*Problem:*
Exclude the pictures, then quote exactly the lines from the one holding "Home (57, 418)" through the last line of the records.

*Data supplied:*
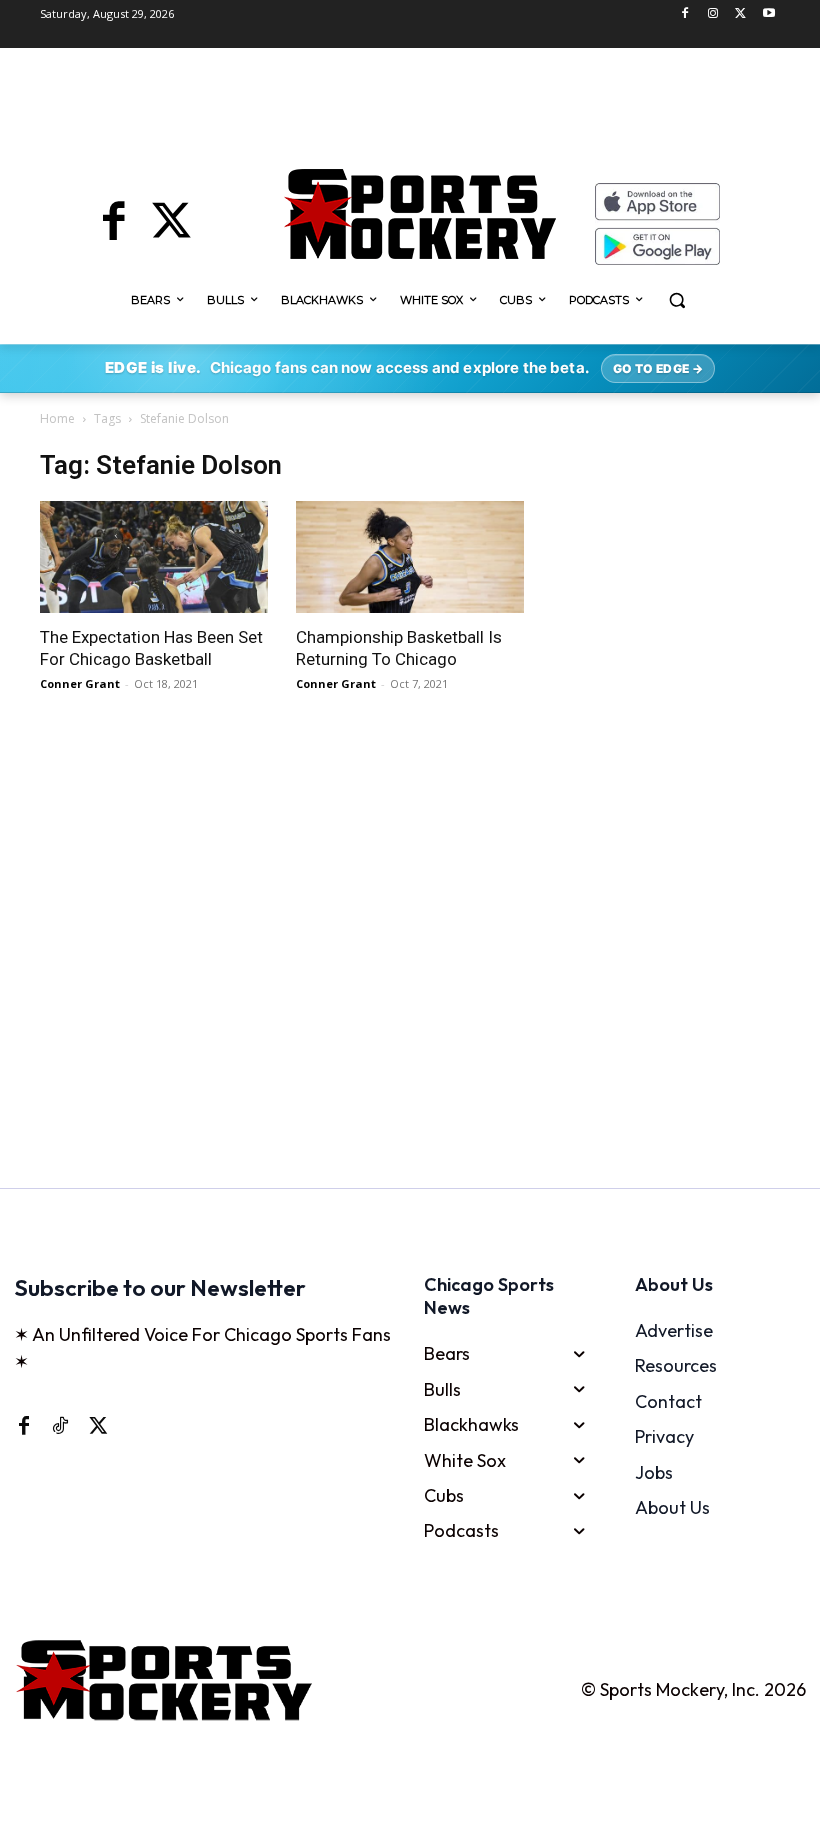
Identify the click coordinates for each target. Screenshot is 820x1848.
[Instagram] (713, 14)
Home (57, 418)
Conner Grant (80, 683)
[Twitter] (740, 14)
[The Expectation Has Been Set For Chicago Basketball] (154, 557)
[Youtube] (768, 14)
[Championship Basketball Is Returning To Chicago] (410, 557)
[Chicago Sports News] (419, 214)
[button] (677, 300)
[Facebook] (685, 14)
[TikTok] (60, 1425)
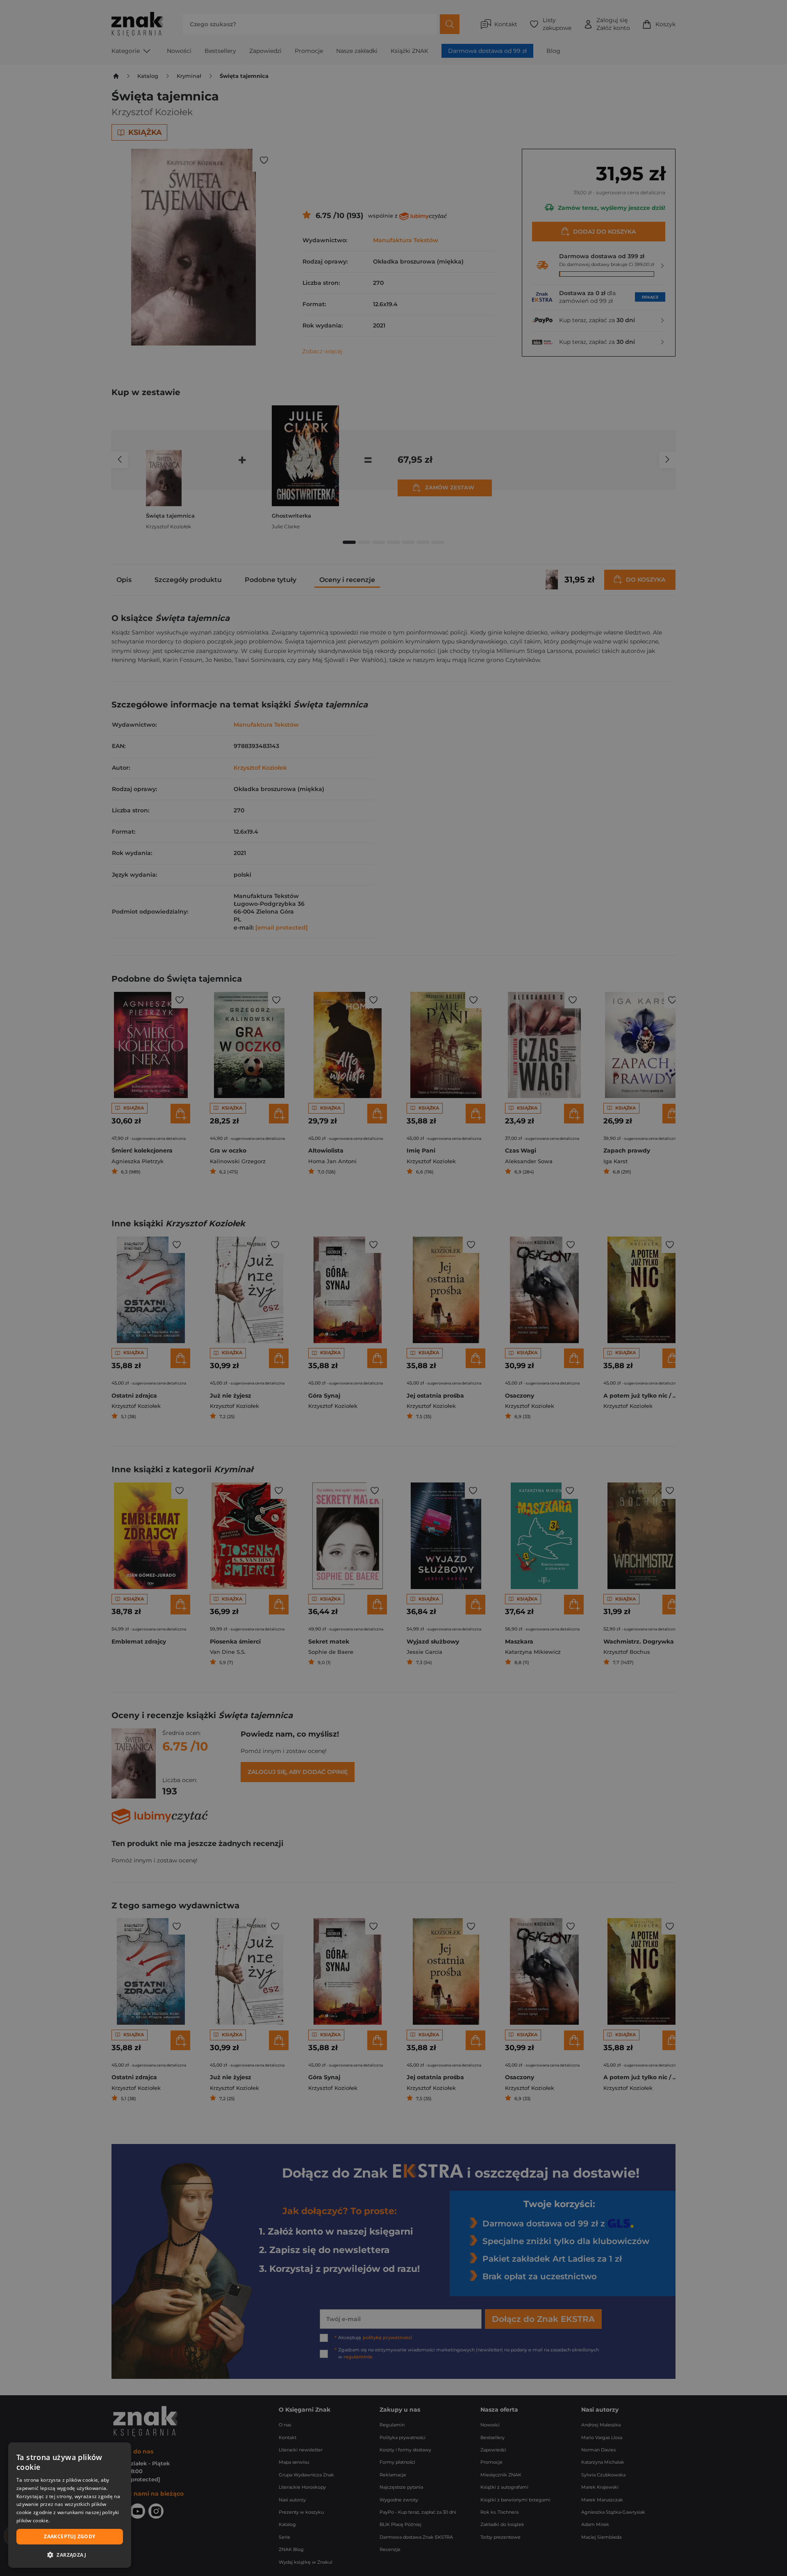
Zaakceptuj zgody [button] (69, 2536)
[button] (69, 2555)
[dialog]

*Exercise result:*
Home (57, 418)
Conner Grant (80, 683)
[Twitter] (740, 14)
[The Expectation Has Been Set For Chicago Basketball] (154, 557)
[Youtube] (768, 14)
[Championship Basketball Is Returning To Chicago] (410, 557)
[Chicago Sports News] (419, 214)
[button] (677, 300)
[Facebook] (685, 14)
[TikTok] (60, 1425)
Zaakceptuj zgody [button] (69, 2536)
[button] (69, 2555)
[dialog]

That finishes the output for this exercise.